Problem statement:
Would you write out the lines below exactly, from the one containing "Image resolution: width=274" to the very last, but without the pictures?

Task inputs:
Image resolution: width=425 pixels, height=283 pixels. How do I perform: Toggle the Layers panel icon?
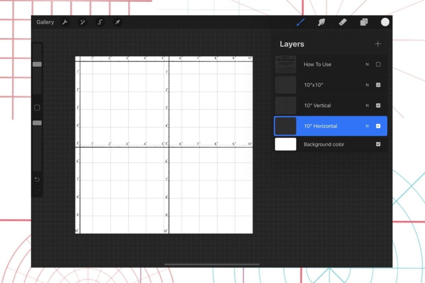click(364, 22)
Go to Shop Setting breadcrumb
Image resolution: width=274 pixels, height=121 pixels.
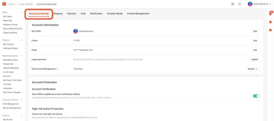tap(26, 4)
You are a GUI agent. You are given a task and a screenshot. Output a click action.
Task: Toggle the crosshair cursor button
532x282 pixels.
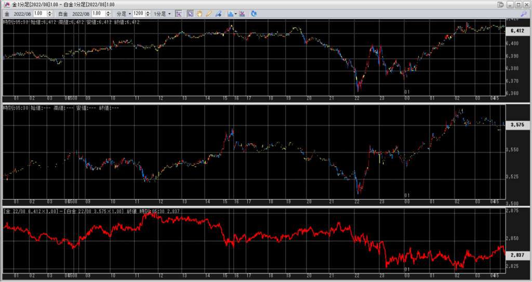(179, 14)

Solution for this exercise:
Image resolution: width=274 pixels, height=121 pixels.
tap(26, 4)
You are a GUI agent. You are given a task and a screenshot. Output a click action.
Task: Toggle the crosshair cursor button
532x282 pixels.
(179, 14)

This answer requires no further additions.